* [Provided material]
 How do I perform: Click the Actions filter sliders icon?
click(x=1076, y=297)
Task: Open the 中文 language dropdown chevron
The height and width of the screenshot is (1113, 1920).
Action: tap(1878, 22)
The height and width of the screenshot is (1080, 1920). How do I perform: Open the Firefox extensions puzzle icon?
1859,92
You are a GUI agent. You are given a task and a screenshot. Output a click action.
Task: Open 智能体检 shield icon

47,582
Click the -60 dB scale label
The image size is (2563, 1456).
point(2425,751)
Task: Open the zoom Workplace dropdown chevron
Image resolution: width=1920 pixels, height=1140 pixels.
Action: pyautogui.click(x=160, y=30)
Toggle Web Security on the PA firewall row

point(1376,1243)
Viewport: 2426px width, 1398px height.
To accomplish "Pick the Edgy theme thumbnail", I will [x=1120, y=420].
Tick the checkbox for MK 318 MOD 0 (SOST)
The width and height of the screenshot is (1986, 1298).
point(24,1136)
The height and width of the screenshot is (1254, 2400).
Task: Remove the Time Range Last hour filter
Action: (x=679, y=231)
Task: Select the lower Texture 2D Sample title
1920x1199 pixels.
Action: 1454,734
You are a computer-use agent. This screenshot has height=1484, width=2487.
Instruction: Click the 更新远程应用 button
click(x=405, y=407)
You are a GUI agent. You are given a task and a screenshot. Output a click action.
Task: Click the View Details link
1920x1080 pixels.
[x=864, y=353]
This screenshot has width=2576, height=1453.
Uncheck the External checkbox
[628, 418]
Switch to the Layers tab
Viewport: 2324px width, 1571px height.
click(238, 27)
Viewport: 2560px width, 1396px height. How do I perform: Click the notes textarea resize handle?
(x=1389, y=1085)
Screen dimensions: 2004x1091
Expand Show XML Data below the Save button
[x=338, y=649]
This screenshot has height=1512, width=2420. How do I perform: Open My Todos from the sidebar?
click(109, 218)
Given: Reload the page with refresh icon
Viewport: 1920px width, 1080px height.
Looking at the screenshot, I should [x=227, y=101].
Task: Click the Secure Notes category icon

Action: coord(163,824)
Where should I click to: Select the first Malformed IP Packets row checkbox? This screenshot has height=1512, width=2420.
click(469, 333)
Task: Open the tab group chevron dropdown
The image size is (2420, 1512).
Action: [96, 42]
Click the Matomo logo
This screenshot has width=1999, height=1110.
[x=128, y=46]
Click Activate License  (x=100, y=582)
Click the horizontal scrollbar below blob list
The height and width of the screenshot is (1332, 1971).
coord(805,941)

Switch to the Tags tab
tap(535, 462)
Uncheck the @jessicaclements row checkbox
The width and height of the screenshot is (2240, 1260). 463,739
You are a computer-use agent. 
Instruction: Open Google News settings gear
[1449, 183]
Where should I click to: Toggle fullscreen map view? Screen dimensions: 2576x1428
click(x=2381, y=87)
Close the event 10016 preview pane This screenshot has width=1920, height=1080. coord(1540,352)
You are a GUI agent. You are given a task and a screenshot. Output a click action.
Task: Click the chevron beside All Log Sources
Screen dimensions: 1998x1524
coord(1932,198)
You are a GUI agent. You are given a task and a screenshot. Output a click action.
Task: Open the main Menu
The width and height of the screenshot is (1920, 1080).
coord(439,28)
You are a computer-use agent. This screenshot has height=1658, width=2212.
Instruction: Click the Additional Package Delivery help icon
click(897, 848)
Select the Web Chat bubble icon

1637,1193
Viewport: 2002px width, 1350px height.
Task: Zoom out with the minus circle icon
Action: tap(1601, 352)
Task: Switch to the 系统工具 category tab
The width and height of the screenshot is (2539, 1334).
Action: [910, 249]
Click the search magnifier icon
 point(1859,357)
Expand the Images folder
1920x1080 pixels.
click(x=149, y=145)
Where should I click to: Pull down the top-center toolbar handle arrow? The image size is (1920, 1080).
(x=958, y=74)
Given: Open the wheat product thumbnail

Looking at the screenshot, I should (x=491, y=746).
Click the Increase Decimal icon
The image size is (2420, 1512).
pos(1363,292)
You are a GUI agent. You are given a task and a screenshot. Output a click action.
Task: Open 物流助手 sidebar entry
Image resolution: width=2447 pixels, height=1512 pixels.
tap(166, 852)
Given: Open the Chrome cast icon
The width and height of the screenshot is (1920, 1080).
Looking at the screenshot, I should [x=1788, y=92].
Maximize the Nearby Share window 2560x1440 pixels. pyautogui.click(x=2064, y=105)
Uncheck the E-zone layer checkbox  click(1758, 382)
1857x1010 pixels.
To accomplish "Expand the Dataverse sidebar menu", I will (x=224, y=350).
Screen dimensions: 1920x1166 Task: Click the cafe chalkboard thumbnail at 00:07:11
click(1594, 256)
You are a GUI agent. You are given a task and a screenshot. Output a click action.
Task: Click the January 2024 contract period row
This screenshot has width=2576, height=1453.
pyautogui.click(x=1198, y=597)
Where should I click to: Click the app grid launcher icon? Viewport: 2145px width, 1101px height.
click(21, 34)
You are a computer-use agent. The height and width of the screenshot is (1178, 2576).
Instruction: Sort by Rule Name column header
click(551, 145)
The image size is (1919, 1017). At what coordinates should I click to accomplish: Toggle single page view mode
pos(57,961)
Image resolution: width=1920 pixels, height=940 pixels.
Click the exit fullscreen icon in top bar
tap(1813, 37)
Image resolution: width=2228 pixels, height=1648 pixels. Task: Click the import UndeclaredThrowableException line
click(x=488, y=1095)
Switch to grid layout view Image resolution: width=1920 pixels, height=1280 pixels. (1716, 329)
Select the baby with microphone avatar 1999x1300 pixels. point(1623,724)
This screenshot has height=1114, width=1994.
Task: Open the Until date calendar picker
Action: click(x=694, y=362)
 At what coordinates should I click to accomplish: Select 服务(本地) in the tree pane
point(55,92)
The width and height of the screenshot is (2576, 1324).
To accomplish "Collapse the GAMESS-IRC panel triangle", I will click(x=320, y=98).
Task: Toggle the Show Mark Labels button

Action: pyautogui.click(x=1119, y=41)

* [Activity]
Filter the entries above down to the lines that contain the word "dropdown".

* [Solution]
Task: Open the 中文 language dropdown chevron
Task: Open the zoom Workplace dropdown chevron
Task: Open the tab group chevron dropdown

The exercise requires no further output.